### Work required
Please reproduce the entries starting at the line that contains "Click the Jun 12 peak data point" and ending at the line that contains "point(1391,77)", requests included. Multiply every coordinate in the answers by 2.25 and round to whole numbers, with halves rounded up.

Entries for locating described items

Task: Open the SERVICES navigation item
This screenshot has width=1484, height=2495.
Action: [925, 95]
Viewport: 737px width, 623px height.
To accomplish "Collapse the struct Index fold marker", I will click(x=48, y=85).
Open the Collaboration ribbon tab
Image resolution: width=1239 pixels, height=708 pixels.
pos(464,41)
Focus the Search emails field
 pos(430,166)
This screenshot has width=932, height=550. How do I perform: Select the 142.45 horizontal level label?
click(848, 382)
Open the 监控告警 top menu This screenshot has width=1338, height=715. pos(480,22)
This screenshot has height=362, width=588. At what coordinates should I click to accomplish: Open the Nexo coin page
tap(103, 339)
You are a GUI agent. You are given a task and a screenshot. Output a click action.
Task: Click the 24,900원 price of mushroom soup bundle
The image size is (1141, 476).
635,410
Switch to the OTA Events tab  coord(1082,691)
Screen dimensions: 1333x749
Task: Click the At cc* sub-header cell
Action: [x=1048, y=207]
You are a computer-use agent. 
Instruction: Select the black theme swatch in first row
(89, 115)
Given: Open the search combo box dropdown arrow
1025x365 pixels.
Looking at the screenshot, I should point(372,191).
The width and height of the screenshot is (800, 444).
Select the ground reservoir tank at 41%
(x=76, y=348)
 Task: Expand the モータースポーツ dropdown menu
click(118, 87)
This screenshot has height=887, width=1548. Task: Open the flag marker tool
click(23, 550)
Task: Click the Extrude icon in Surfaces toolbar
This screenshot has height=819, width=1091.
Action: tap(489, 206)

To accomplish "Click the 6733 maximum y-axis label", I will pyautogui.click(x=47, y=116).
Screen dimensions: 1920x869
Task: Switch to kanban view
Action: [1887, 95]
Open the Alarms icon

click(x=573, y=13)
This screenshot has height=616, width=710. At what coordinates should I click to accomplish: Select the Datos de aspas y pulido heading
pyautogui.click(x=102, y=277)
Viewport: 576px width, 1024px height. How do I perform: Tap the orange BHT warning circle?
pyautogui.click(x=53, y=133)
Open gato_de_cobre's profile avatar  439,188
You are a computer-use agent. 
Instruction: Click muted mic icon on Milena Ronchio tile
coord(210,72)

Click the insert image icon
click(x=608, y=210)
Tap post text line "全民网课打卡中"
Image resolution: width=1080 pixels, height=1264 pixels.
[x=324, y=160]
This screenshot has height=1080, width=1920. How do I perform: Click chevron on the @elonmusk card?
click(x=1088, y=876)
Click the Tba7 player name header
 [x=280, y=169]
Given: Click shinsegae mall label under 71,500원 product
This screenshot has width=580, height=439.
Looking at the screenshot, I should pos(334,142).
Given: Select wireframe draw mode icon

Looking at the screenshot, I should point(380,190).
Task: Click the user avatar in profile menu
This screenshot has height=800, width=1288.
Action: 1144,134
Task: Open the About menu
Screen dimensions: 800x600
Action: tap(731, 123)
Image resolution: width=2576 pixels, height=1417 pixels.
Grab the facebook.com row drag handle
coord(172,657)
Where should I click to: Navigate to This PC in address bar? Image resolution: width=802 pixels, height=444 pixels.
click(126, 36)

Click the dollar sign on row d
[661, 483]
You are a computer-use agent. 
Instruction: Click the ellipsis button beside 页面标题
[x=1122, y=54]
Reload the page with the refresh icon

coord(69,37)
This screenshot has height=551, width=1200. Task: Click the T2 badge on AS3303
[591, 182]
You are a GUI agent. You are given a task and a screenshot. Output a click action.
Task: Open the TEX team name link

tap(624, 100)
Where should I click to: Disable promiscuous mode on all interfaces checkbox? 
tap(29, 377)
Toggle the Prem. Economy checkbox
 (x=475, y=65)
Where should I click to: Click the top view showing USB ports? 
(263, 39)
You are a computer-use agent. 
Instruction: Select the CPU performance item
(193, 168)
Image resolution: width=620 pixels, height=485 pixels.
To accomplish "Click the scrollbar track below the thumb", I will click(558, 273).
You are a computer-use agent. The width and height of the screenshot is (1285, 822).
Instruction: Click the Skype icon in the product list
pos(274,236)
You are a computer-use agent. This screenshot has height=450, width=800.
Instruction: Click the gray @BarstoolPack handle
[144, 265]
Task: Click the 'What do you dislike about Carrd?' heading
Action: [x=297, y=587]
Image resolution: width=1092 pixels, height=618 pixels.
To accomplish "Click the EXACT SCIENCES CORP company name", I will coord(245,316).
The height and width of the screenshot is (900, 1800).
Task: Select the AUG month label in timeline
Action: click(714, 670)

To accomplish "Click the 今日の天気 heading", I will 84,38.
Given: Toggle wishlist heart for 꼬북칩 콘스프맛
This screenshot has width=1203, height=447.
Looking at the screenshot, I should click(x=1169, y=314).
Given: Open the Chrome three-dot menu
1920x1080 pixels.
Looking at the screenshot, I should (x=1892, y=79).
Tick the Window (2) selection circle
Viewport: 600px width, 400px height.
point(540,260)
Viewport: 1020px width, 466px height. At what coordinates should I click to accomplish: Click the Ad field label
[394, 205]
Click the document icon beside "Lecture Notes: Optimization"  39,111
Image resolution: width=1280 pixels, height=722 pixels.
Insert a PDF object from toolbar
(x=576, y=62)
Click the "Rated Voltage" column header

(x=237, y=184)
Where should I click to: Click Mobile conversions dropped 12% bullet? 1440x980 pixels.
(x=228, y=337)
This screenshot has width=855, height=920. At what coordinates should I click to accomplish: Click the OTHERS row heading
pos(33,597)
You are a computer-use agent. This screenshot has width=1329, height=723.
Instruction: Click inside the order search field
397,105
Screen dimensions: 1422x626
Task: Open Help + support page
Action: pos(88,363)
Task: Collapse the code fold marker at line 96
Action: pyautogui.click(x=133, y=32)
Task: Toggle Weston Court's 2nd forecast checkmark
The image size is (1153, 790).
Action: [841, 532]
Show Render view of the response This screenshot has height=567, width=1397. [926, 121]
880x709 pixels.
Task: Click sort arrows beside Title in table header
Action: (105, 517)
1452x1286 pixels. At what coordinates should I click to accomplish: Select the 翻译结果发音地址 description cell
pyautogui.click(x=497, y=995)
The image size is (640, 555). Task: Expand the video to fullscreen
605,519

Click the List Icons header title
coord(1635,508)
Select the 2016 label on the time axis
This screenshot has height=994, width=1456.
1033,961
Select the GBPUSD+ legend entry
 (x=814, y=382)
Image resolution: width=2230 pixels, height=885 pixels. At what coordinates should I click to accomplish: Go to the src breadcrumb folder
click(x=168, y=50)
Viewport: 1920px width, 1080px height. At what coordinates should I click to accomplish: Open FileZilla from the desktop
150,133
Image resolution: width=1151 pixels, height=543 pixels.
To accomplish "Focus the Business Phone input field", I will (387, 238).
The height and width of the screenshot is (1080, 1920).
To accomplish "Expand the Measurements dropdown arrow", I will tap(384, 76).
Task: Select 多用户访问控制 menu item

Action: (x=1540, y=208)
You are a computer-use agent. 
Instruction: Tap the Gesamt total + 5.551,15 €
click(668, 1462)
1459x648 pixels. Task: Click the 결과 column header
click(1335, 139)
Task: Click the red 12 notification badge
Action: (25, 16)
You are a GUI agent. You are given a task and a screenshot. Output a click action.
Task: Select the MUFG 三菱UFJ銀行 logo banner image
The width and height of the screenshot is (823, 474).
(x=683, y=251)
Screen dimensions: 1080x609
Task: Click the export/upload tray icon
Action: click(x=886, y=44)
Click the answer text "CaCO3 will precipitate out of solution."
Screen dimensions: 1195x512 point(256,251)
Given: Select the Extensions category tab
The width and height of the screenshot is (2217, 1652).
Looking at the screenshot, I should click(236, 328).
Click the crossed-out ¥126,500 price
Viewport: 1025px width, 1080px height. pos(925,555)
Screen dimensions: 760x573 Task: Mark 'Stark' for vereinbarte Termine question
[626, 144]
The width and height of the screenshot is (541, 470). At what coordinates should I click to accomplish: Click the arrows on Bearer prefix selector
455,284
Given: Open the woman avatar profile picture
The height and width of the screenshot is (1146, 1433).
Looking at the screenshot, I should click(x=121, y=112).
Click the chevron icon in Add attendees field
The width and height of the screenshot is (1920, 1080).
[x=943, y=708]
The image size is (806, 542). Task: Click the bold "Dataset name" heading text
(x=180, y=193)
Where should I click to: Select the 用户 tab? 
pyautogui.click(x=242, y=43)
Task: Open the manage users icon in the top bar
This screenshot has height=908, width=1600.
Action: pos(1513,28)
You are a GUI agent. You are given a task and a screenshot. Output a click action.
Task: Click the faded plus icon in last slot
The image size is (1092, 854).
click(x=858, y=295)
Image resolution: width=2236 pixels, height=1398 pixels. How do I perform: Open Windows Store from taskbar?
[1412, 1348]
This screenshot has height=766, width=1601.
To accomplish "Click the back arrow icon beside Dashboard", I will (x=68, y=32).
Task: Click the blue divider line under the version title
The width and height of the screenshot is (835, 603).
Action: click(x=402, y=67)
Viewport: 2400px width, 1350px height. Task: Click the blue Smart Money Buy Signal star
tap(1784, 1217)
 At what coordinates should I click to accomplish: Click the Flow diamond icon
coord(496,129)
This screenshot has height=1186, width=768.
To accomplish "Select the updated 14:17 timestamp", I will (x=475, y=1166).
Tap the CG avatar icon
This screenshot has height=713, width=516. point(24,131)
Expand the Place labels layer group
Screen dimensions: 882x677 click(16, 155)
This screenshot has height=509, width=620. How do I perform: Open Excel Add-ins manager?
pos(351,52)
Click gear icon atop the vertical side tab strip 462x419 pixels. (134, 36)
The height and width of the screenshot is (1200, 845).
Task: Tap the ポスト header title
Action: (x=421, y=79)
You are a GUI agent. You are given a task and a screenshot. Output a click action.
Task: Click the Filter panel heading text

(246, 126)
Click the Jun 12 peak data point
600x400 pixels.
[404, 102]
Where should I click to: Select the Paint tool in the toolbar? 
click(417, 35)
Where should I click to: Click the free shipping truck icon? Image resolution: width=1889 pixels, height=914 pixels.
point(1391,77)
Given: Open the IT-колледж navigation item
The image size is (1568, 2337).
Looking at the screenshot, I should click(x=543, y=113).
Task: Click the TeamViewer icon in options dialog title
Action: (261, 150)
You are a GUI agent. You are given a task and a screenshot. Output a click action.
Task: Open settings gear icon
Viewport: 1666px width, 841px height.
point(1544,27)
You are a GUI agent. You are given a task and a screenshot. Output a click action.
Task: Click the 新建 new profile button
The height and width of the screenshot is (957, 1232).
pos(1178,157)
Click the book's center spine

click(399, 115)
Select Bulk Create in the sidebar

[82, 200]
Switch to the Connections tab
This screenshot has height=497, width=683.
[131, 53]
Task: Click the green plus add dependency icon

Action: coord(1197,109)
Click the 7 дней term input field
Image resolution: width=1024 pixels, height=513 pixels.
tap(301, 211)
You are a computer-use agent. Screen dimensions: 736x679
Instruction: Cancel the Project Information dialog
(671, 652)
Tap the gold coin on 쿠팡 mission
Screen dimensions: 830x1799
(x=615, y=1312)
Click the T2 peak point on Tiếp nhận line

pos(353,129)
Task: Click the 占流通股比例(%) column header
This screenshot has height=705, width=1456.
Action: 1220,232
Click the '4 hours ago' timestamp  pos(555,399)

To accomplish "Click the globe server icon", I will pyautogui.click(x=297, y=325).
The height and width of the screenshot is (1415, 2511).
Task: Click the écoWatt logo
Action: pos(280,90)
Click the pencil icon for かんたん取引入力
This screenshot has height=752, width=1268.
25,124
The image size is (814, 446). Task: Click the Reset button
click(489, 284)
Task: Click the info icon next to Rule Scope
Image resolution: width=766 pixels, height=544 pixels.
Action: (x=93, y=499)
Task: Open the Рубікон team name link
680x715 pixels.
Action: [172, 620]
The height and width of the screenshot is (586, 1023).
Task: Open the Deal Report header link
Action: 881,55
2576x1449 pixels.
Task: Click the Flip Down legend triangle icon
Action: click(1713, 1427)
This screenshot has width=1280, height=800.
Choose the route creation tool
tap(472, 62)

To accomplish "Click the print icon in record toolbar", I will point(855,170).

### Expected answer
Click the Jun 12 peak data point
600x400 pixels.
[909, 230]
Where should I click to: Select the Paint tool in the toolbar? 
click(938, 79)
Where should I click to: Click the free shipping truck icon? Image resolution: width=1889 pixels, height=914 pixels.
point(3130,173)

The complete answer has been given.